ROENTGEN CHANGES IN THE PETROUS PORTION OF THE TEMPORAL BONE WITHOUT CLINICAL MANIFESTATIONS

Author Affiliations

PHILADELPHIA
From the department of otology, School of Medicine, Temple University, and of the Graduate School of Medicine, University of Pennsylvania.

Arch Otolaryngol. 1934;20(5):615-648. doi:10.1001/archotol.1934.03600050002001
Abstract

Since Gradenigo first described his classic triad, numerous authors have endeavored to offer explanations for this condition. Careful histologic study has added much to the knowledge of disturbances of the temporal bone.

It is known that at least 80 per cent of the patients with Gradenigo's syndrome recover following simple mastoidectomy. In the 20 per cent who succumb, histopathologic study reveals that suppuration of the apex of the petrous portion of the temporal bone is more frequent than has been suspected.
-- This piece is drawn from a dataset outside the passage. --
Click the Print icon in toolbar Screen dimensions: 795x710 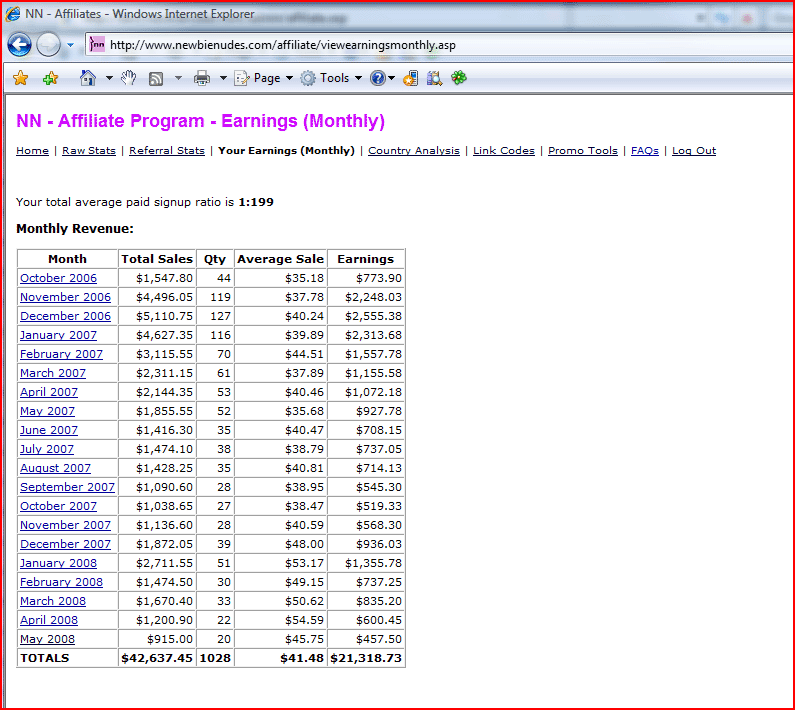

It has been argued by many that Gradenigo's syndrome is not a distinct clinical entity, owing to the lack of adequate anatomic and pathologic bases. Numerous attempts have been made to show that palsy of the sixth nerve is due to involvement in Dorello's canal (Vail1 and others), to venous congestion (Freisner and Druss,2 Ruskin,3 and others) or to localized meningeal irritation (Eagleton4).